Purpose: Both knockout and pharmacological antagonism of the transient receptor potential vanilloid-1 (TRPV1) cation channel accelerates two-fold dysfunction and degeneration of retinal ganglion cell axons due to elevated ocular pressure via microbead occlusion of aqueous flow (Ward et al., 2014). Here we investigated whether TRPV1 knockout in mice (Trpv1 -/-) similarly accelerates ganglion cell dendritic pruning due to microbead-induced elevations in pressure.

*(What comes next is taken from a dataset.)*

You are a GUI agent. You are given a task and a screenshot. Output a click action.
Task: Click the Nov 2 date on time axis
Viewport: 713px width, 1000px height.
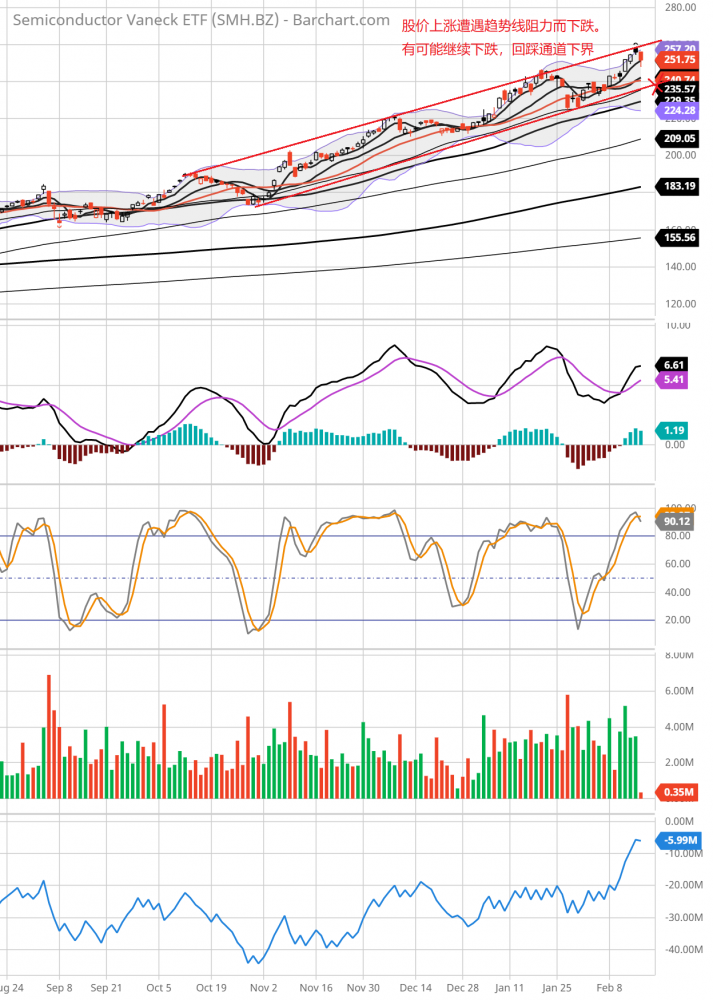[x=263, y=986]
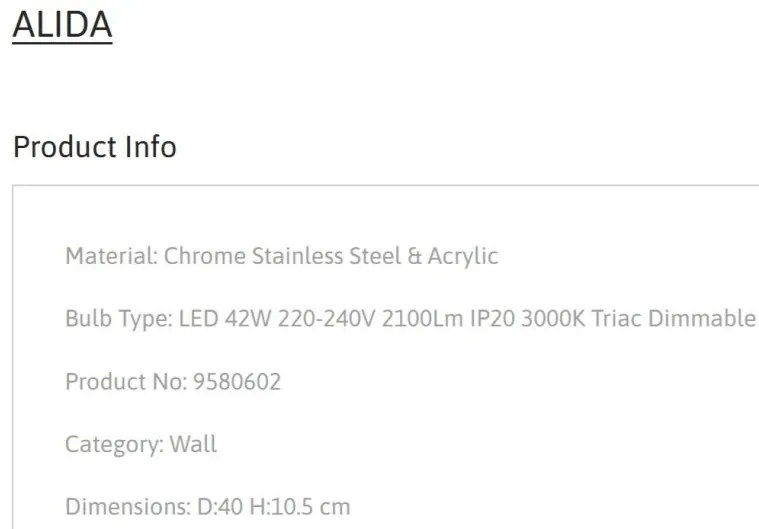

Methods: We used microbead occlusion to elevate ocular pressure by 30-35% for 2-4 weeks in age-matched adult C57 and TRPV1 -/- mice. Retinas from both microbead- and saline-injected (control) eyes were acutely prepared as whole mounts and individual ganglion cells labeled with Lucifer yellow dye via glass microelectrodes. Following confocal imaging, we quantified dendritic field size, soma size, dendritic length, and branching for each of 138 C57 (saline N= 81, microbead N=57) and 127 Trpv1 -/- (saline N= 64, microbead N=63) ganglion cells. We also performed Sholl analysis on these cells to measure dendritic field complexity.

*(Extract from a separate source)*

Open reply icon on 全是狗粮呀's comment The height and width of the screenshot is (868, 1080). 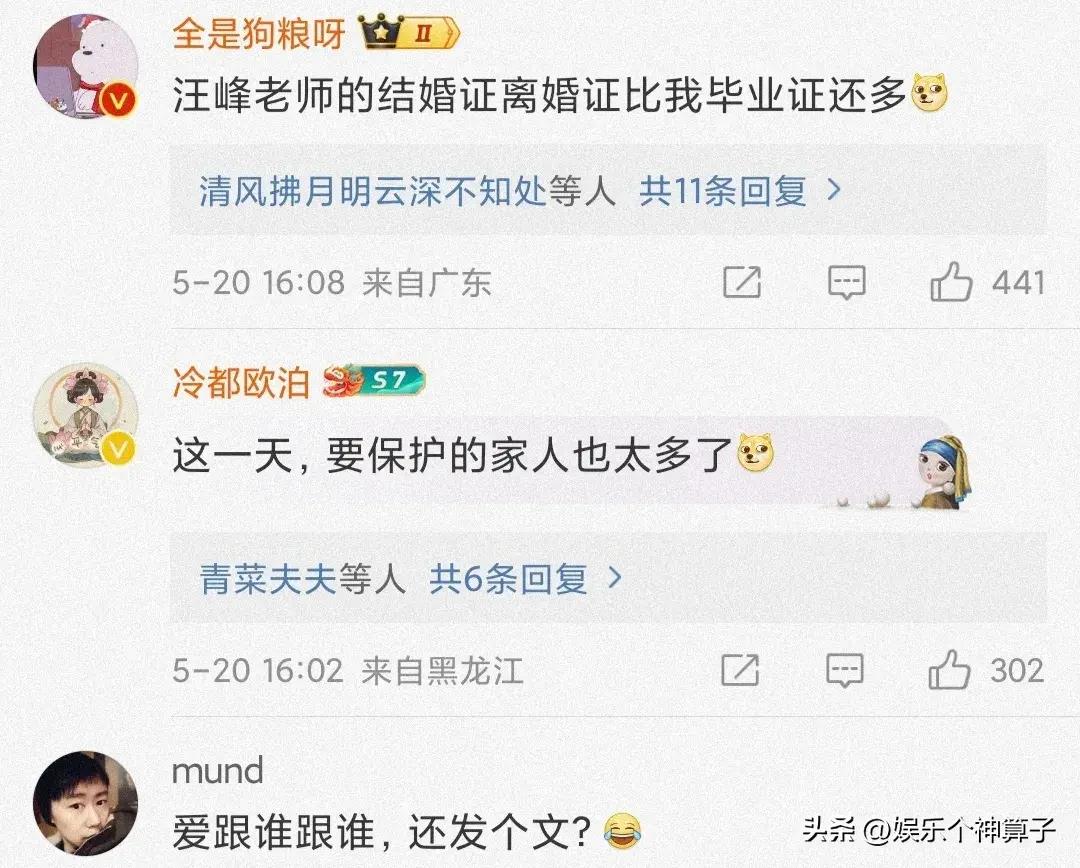pyautogui.click(x=847, y=282)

Results: For C57 ganglion cells, up to 4 weeks of exposure to elevated pressure had little effect on either somatic or dendritic morphology. Ganglion cells from Trpv1 -/- retina demonstrated significantly less dendritic complexity near the cell body (60-100 um) without a change in total dendritic length; there was no difference between saline- and microbead-injected eyes within this region. Similar to C57, Trpv1 -/- did not reduce dendritic complexity at any distance from the cell body. In fact, Trpv1 -/- ganglion cells demonstrated increased Sholl complexity further from the cell body (100-300 um) with elevated pressure. This shift was more prominent for 2 weeks of elevation compared to 4 weeks.

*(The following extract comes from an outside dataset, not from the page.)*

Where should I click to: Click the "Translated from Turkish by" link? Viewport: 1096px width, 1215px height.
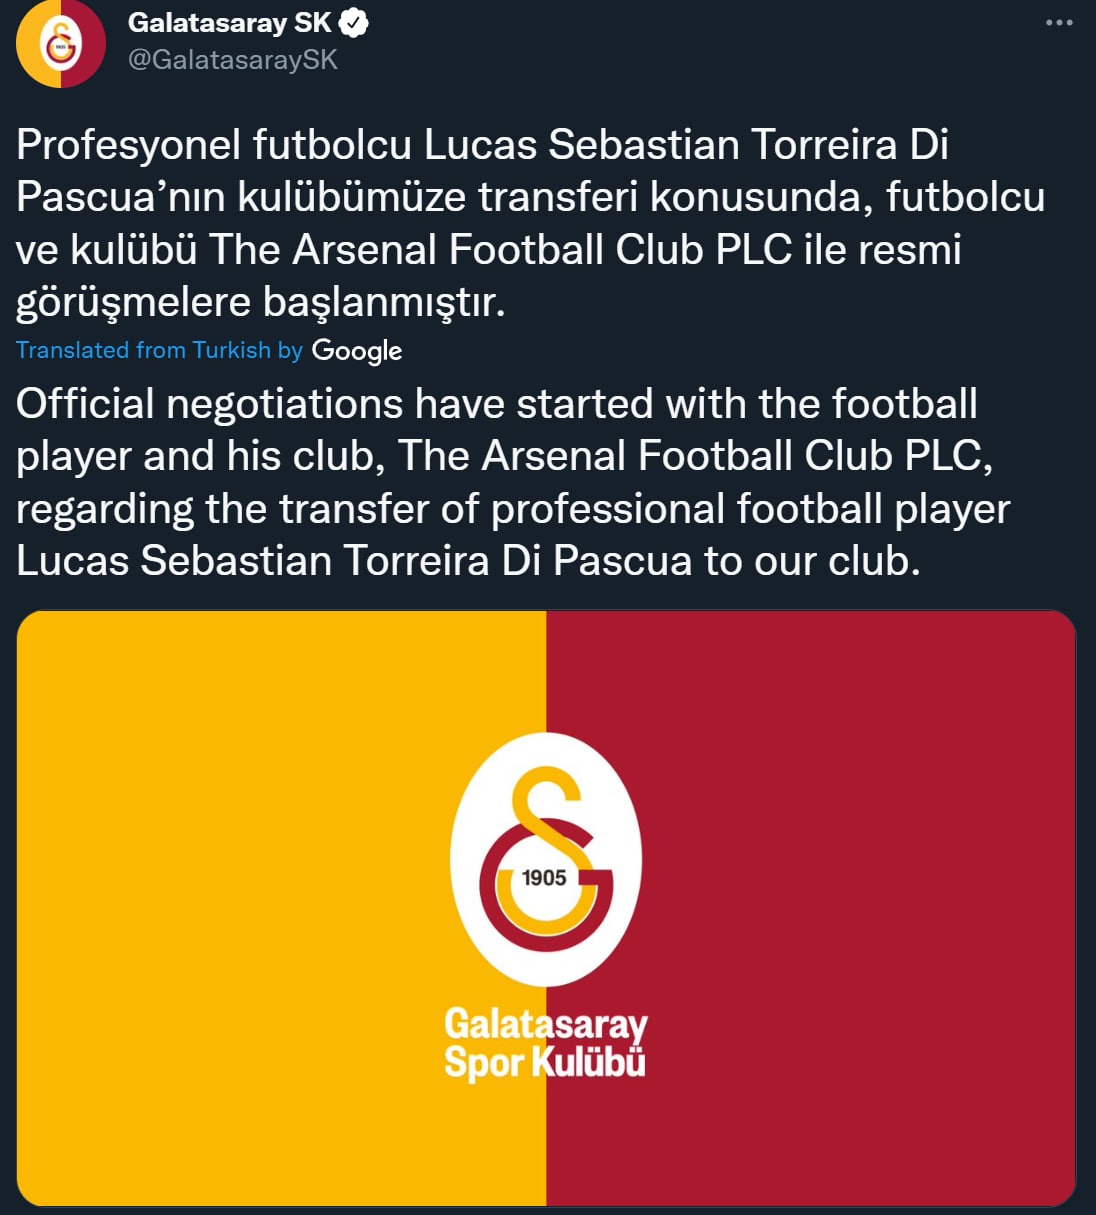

Conclusions: Contrary to its effect on ganglion cell axons in the optic projection, Trpv1 -/- did not overtly accelerate loss of dendritic complexity after 2-4 weeks of elevated ocular pressure. This finding in conjunction with our C57 results are consistent with a model of progression in which axonopathy precedes dendritic pruning. That Trpv1 -/- ganglion cells from both saline- and microbead-injected eyes were less complex near the soma indicates that TRPV1 may contribute to initial branching in development.